Requirement: Take the records starting at the line that contains "The height and width of the screenshot is (402, 702)." and ending at the line that contains "[x=480, y=243]", swap "Watches" for "Clocks", and write out only those lines with nothing else altered.

--- begin Data shown ---

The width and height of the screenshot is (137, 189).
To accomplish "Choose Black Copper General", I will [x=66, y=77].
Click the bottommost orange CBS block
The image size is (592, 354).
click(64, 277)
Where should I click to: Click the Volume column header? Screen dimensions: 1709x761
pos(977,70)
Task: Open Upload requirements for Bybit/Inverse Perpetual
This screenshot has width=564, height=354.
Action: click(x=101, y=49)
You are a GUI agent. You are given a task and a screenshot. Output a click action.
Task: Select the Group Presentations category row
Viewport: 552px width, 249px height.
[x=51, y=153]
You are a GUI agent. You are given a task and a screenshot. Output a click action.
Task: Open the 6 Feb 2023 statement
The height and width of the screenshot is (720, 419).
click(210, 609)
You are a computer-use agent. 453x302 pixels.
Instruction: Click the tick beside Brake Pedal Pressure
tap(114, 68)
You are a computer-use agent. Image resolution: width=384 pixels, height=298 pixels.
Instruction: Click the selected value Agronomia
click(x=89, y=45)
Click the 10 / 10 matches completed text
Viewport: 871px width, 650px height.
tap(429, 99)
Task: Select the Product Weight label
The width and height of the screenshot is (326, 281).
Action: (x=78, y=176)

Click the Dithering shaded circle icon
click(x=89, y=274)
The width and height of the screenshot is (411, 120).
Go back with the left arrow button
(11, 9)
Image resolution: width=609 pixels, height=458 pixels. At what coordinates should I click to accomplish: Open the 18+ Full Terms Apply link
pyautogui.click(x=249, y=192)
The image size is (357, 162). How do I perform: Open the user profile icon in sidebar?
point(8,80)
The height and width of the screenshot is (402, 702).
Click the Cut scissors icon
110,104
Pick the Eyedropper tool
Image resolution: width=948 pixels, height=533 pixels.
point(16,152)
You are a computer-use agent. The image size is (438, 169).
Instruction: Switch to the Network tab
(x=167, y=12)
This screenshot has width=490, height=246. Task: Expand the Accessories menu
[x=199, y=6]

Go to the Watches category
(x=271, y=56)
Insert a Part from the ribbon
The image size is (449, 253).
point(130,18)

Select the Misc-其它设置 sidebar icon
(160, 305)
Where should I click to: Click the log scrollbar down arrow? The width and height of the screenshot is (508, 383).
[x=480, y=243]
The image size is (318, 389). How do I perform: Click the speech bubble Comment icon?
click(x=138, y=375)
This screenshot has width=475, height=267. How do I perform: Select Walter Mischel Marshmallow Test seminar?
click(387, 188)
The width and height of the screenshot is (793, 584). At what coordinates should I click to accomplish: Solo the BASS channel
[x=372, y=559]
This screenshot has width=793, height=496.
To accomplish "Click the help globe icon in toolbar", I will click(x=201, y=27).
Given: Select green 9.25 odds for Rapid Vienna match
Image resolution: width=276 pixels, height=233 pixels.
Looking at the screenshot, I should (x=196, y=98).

--- end Data shown ---

Correct output:
The height and width of the screenshot is (402, 702).
Click the Cut scissors icon
110,104
Pick the Eyedropper tool
Image resolution: width=948 pixels, height=533 pixels.
point(16,152)
You are a computer-use agent. The image size is (438, 169).
Instruction: Switch to the Network tab
(x=167, y=12)
This screenshot has width=490, height=246. Task: Expand the Accessories menu
[x=199, y=6]

Go to the Clocks category
(x=271, y=56)
Insert a Part from the ribbon
The image size is (449, 253).
point(130,18)

Select the Misc-其它设置 sidebar icon
(160, 305)
Where should I click to: Click the log scrollbar down arrow? The width and height of the screenshot is (508, 383).
[x=480, y=243]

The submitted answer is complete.